Inspiration

Millions of people with motor impairments (ALS, stroke, spinal cord injuries, temporary paralysis) lose access to a keyboard or speaking, the primary way we all communicate. We wanted a zero-cost, camera-only tool that lets anyone type and speak using just eye movements and blinks, no special hardware required.

What it does

  • Shows a large on-screen keyboard that auto-scans through keys.
  • You look left/right to choose a key group, then blink to select a letter.
  • Typed text appears on a “Board” area for easy reading.
  • Audio feedback confirms selections using ElevenLabs TTS (e.g., says the letter or “left/right”).
  • Works in real time with a standard webcam and runs fully on-device.

How we built it

  • Python + OpenCV for the camera pipeline and UI rendering.
  • dlib 68-point face landmarks to locate eye contours.
  • Custom blink detection (horizontal/vertical eye aspect ratio) and gaze ratio (iris segmentation + thresholding) to infer left/center/right glances.
  • A lightweight virtual keyboard rendered with OpenCV; timed scanning highlights the current key.
  • ElevenLabs v2 SDK for text-to-speech confirmations with byte-stream caching to keep it snappy.
  • Simple state machine for menus: select side → scan letters → blink to choose → speak/append to text.

Challenges we ran into

  • SDK changes: ElevenLabs’ modern client no longer exposes set_api_key/generate; we migrated to ElevenLabs(...).text_to_speech.convert and fixed audio playback imports.
  • Blink false positives from lighting and camera angles; tuned thresholds and added frame windows to stabilize.
  • macOS permissions for camera + Accessibility/Automation in later integrations.
  • Performance tradeoffs between detection robustness and frame rate on laptops.

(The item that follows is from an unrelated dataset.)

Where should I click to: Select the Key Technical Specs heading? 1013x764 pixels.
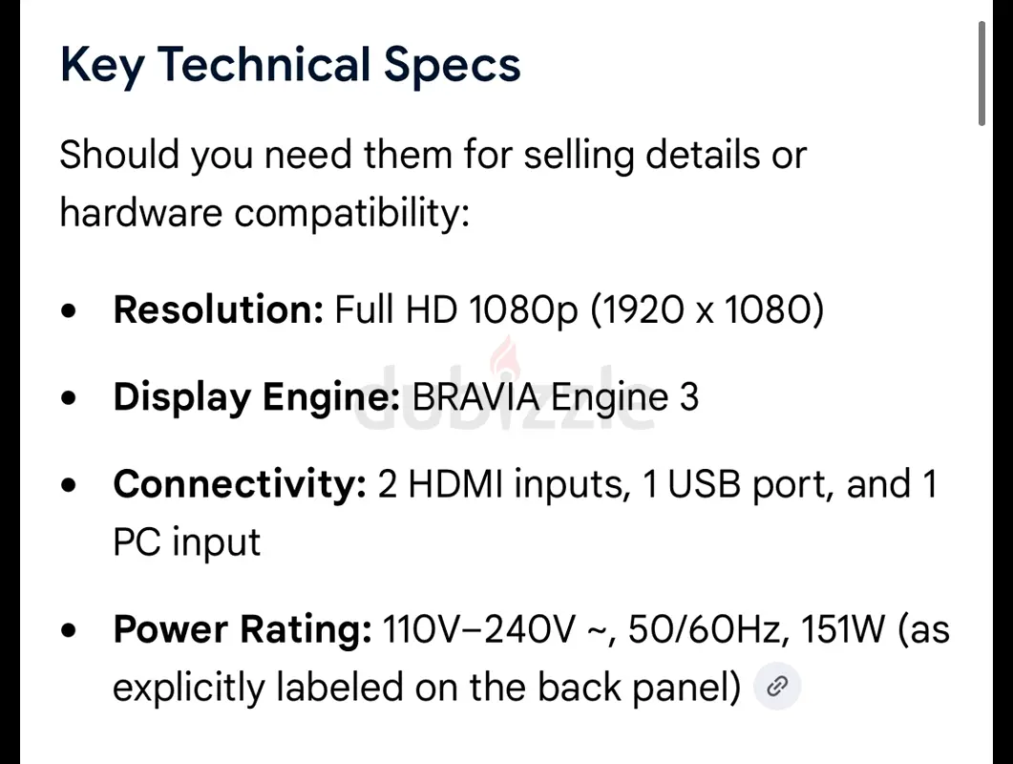(x=290, y=65)
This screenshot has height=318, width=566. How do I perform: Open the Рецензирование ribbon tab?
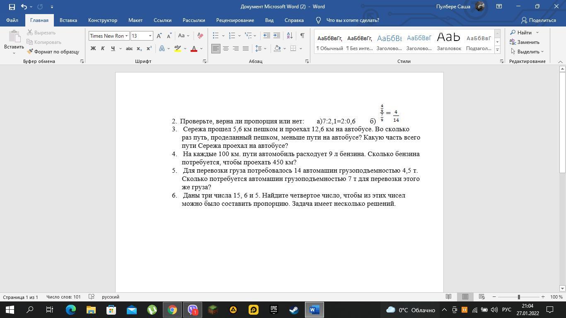click(x=235, y=20)
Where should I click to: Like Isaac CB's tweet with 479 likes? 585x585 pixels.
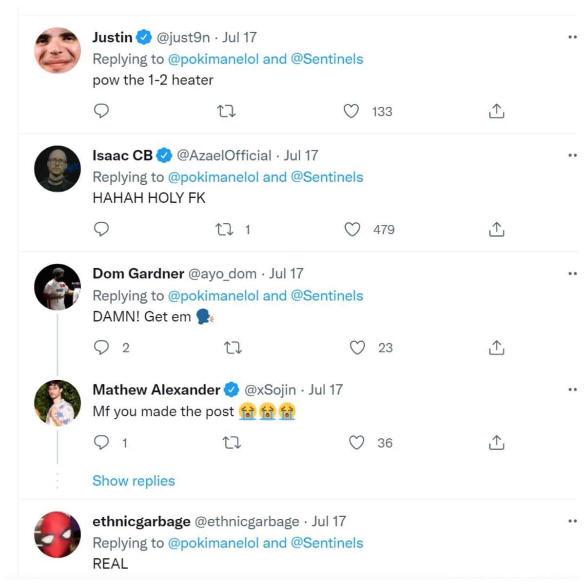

Accomplishments that we're proud of

  • Fully hands-free typing + spoken feedback with only a webcam.
  • Robust blink detection that survives normal head motion.
  • Simple codebase that others can clone and run quickly.
  • Clear README and calibration tips to make it usable beyond the demo.

What we learned

  • Accessibility UX matters: bigger targets, consistent scan speed, audible confirmations, and forgiving thresholds dramatically reduce fatigue.
  • Vision heuristics (EAR/gaze ratios) can be surprisingly effective when tuned with good lighting.
  • Audio caching and short, distinct confirmations help maintain rhythm while typing by eye.

What's next for EyeTalk

  • iMessage (macOS) integration: direct iMessage send with AppleScript.
  • Quick phrases & word prediction to cut blinks per word.
  • Calibration panel (per-user blink threshold, scan speed, contrast theme).
  • Multilingual voices and offline fallbacks for limited connectivity.